Check with your Local Public Health Department for information including preventive screening and referrals.
For the aging population, the American Geriatrics Society has information for consumers on healthy aging and recommendations.
For Health Care Providers, the Choosing Wisely campaign provides information on being good stewards of health care resources.
Nic Gonzalez: Welcome to this edition of the Vanderbilt University Health and Wellness Wellcast. I am Nick Gonzalez with Health Plus. I am here today with James Powers, Associate Professor of Medicine with the speciality of Geriatric Medicine. We will be discussing a few topics related to healthy aging month. So, thank you very much for being here. I am looking forward to speaking with you.
James Powers: It is a pleasure to be here, Nick.
Nic Gonzalez: Alright. So, for a starter, what are some of the most important things that people can do to help maintain their health throughout life?
James Powers: It is very important to be aware of many spheres of activity in terms of your health. We know that as we get older we lose the ability to respond to stress our bounce back ability or reserve is less in many spheres.
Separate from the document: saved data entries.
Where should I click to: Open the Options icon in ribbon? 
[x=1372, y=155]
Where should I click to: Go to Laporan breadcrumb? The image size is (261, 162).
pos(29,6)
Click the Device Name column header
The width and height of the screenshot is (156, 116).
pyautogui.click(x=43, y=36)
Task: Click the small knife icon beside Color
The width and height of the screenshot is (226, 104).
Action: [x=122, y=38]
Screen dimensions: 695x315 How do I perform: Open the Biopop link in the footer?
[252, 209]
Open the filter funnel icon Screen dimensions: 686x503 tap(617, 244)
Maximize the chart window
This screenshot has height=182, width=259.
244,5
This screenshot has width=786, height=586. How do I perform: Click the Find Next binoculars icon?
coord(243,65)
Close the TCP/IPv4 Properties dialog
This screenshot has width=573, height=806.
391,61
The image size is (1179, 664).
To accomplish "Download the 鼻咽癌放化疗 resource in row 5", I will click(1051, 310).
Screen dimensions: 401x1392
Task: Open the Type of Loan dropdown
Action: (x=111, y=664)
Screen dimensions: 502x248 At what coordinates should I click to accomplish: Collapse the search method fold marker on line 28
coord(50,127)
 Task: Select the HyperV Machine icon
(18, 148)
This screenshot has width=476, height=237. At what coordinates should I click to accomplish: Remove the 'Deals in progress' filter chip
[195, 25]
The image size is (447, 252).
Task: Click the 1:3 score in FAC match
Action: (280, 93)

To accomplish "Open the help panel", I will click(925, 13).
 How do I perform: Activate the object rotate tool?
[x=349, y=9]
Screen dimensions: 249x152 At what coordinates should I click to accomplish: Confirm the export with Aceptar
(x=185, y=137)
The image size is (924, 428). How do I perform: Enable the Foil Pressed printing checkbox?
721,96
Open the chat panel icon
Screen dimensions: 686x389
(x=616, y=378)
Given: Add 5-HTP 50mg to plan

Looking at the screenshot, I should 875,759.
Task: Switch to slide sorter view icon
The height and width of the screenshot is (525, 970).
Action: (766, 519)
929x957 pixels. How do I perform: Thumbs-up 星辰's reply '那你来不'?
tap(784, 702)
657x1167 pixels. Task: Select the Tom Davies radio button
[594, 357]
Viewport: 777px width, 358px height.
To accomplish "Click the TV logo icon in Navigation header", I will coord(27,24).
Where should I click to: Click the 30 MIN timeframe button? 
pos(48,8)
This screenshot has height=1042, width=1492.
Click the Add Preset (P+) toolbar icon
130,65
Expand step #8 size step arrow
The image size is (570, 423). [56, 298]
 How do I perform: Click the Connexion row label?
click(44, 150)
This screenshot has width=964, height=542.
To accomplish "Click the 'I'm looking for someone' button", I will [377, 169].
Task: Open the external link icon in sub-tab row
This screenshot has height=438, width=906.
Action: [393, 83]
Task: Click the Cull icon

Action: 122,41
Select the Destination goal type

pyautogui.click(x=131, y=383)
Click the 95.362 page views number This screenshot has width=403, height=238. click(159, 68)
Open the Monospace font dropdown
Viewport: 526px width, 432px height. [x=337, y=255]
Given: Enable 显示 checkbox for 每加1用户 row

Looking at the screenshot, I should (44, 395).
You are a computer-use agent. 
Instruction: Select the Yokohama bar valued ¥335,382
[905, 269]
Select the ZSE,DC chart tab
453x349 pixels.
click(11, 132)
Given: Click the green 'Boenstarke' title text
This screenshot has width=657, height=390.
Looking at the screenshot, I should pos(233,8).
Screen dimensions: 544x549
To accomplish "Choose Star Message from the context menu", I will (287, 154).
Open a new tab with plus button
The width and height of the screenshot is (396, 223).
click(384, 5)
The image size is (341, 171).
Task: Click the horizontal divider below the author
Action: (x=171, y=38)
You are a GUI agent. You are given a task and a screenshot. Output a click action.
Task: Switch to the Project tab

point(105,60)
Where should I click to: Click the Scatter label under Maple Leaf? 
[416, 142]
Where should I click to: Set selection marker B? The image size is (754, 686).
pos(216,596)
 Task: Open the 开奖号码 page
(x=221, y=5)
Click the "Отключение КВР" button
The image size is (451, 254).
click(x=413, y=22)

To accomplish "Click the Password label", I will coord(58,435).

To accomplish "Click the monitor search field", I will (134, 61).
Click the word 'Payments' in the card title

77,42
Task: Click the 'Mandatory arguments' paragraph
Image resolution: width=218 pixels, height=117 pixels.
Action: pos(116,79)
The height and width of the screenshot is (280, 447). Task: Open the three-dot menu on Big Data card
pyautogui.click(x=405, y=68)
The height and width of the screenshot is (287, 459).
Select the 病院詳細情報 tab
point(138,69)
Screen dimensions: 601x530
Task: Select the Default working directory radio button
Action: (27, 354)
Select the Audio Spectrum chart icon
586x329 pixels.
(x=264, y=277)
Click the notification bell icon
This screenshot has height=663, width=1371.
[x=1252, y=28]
So, I have a number of recommendations. One is to maintain a healthy social network. If you are connected, you have more resources of support. You are more likely to stay independent and remain in your own home for the longest amount of time. That is very important. Secondly, stimulate your brain. Using it and not losing it is a very important recommendation. The more you challenge your brain to remember to exercise your cognitive abilities, the sharper you will remain as life goes on. Physical activity is also very important. We have learned a lot in recent research that what is good for cardiovascular fitness is also good for brain health, and people that exercise maintain their independence and live longer. There is no question. You are what you eat. Your mother was right. It is important to have a balance of nutrients in your diet and not to have excessive amount of weight. It is important also to avoid fat and cholesterol throughout the life. We need some of course, but excessive amounts predispose you to diseases of overnutrition. As you get older, it is very important to make sure that you have all the nutrients included in your diet. A dietitian once told me, “Choose colors, and if you have a colorful plate, you probably are getting all of your nutrients.” That’s good advice. Have a physician or a practitioner that can guide you throughout life. None of us like to go to the doctor and myself included; however, it is very important for healthy advice and for screening as we progress throughout life’s journey. Reduce stress in your life. People that have stressful lives are sicker, their illnesses are harder to recover from, and their quality of life is also much reduced. And also, although this is not a strict medical concern, make sure that your life in estate planning is in order. Talk to your loved ones about your wishes in case you cannot make decisions for yourself, both in terms of your healthcare wishes and dealing with your financial affairs. Having those things decided and under control, if you get sick is a great relief to your family and of much benefit to you.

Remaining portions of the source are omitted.